When Dexter, the tale of a sensitive serial killer, first premiered, five seasons ago, the New Yorker’s Emily Nussbaum counted herself a fan:
Each week, Dexter, played with icy charisma by Michael C. Hall, stalked his victims. He strapped them to a table, sliced their cheeks to collect a drop of blood, then cut them up with a chainsaw. During the day, he worked as a blood-spatter expert for the Miami police, side by side with his clueless sister Deb. Once we learned his history, it all made sense. Dexter witnessed his mother’s murder when he was three. His adoptive father, a cop named Harry, trained the budding sociopath to channel his compulsions—he could kill only other murderers, and only the ones that the law couldn’t convict. He couldn’t get caught. He couldn’t have relationships. Dexter called this Harry’s Code.

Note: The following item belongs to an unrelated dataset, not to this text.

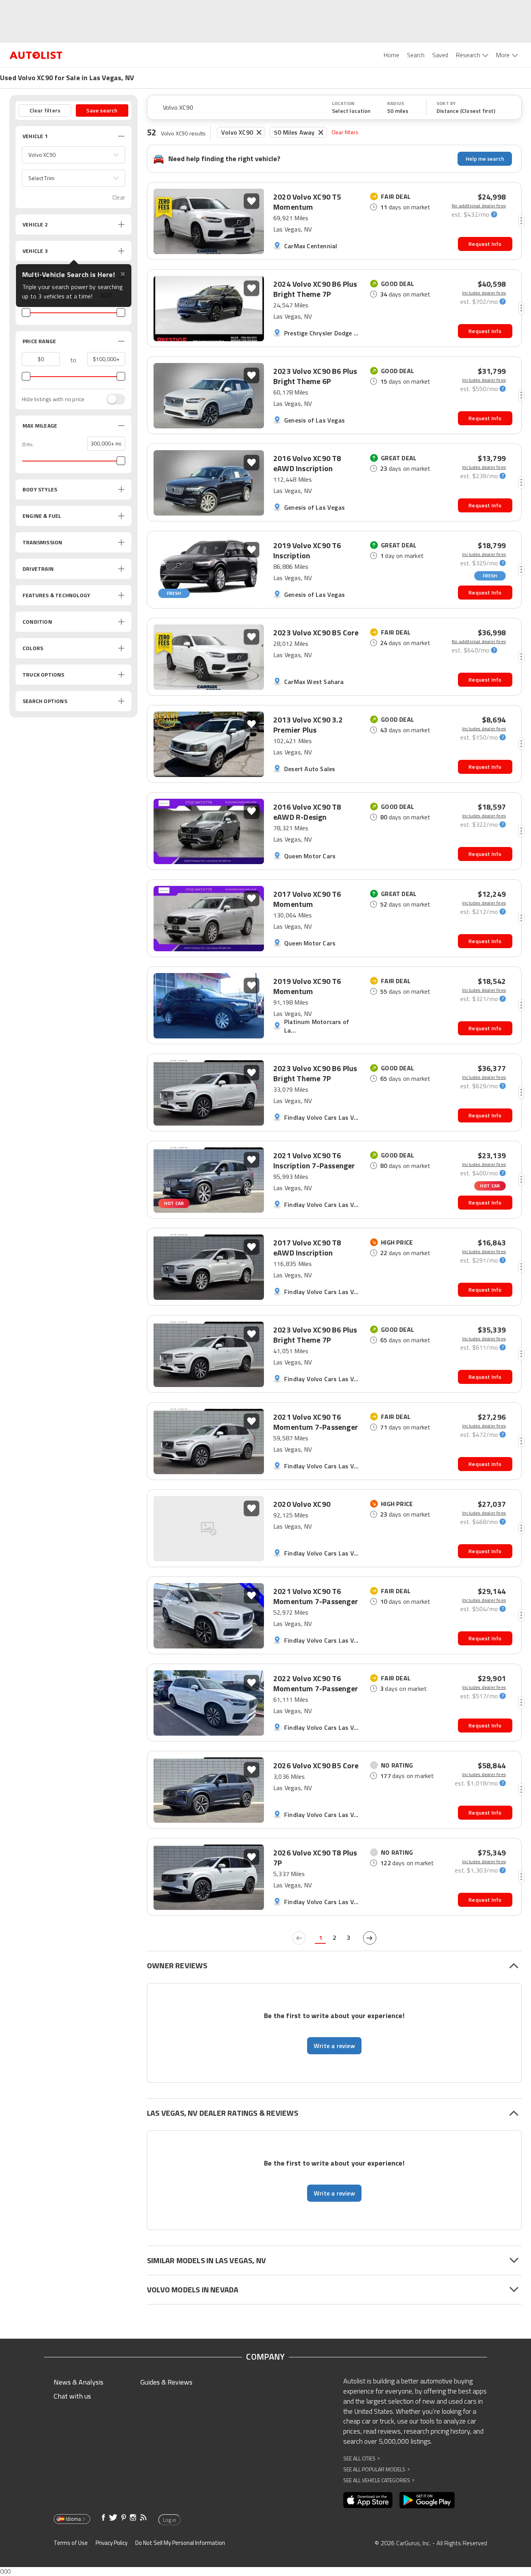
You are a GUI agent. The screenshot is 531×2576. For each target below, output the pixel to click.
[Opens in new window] (368, 2500)
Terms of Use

Well, I have a very weak stomach, and I go very much out of my way to avoid shows about high-strung dudes cutting up folks with chain saws,* even if they “deserve” it and even if, you know, the poor kid saw Santa Claus hacking up his mom with a dull machete. Even skipping the obvious, not to say bourgeois, consideration of how Dexter can “know”† that these people are guilty of capital crimes, there’s the whole death penalty thing, not to mention the whole torture thing, the cruel and unusual punishments thing, which I thought we had gotten past a couple of hundred years ago, fool that I was.
Emily, obviously, is made of younger and sterner stuff than I am, and clearly relished the fourth season wrap-up, in which a seriously undisciplined Dexter bonded with a fellow serial killer who, naturally, murdered Dexter’s wife (you knew that “no relationships” thing would go by the boards pretty quickly, didn’t you?), “leaving Dexter’s infant son spattered in his mother’s blood.” Hey, cowboy! It’s karma time!
But the fifth season has been too much even for Emily: “Now, for the first time, Dexter’s mirror [person he identifies with] was a victim: Lumen, a young woman who had been gang-raped and tortured. It was a provocative dynamic, but by midseason all nuance dropped out. The villains were chuckling sadists with an incoherent backstory.”
Gang rape/torture? Sure! With an incoherent backstory? Sorry, dudes, that is so not art.
Afterwords
I thought this piece was going to be funnier (that is to say, even funnier) because I confused Emily Nussbaum with Martha Nussbaum. Martha’s a philosopher (at the University of Chicago), while Emily’s a Manhattan gadabout, writing about TV and la Vie Pop for New York, New Yorker, et al. If Martha writes a fan letter to Dexter, I’ll definitely be on it, but I rather hope she doesn’t.
*It isn’t clear from Emily’s précis if the “bad guys” are alive or dead when Dexter cranks up the Poulan. At first blush, one would think the latter, but since “transgression” is Dexter’s middle name, maybe not.
†Since I’ve never seen the show, I can only guess, but my guess is that Dex “knows,” or at least the audience is assured that he does know, by the time-honored TV/Hollywood device of showing us the villain both committing the crime and giggling evilly as he does so. The law is so lame! Why can’t they catch these guys, when it’s so obvious that they’re guilty?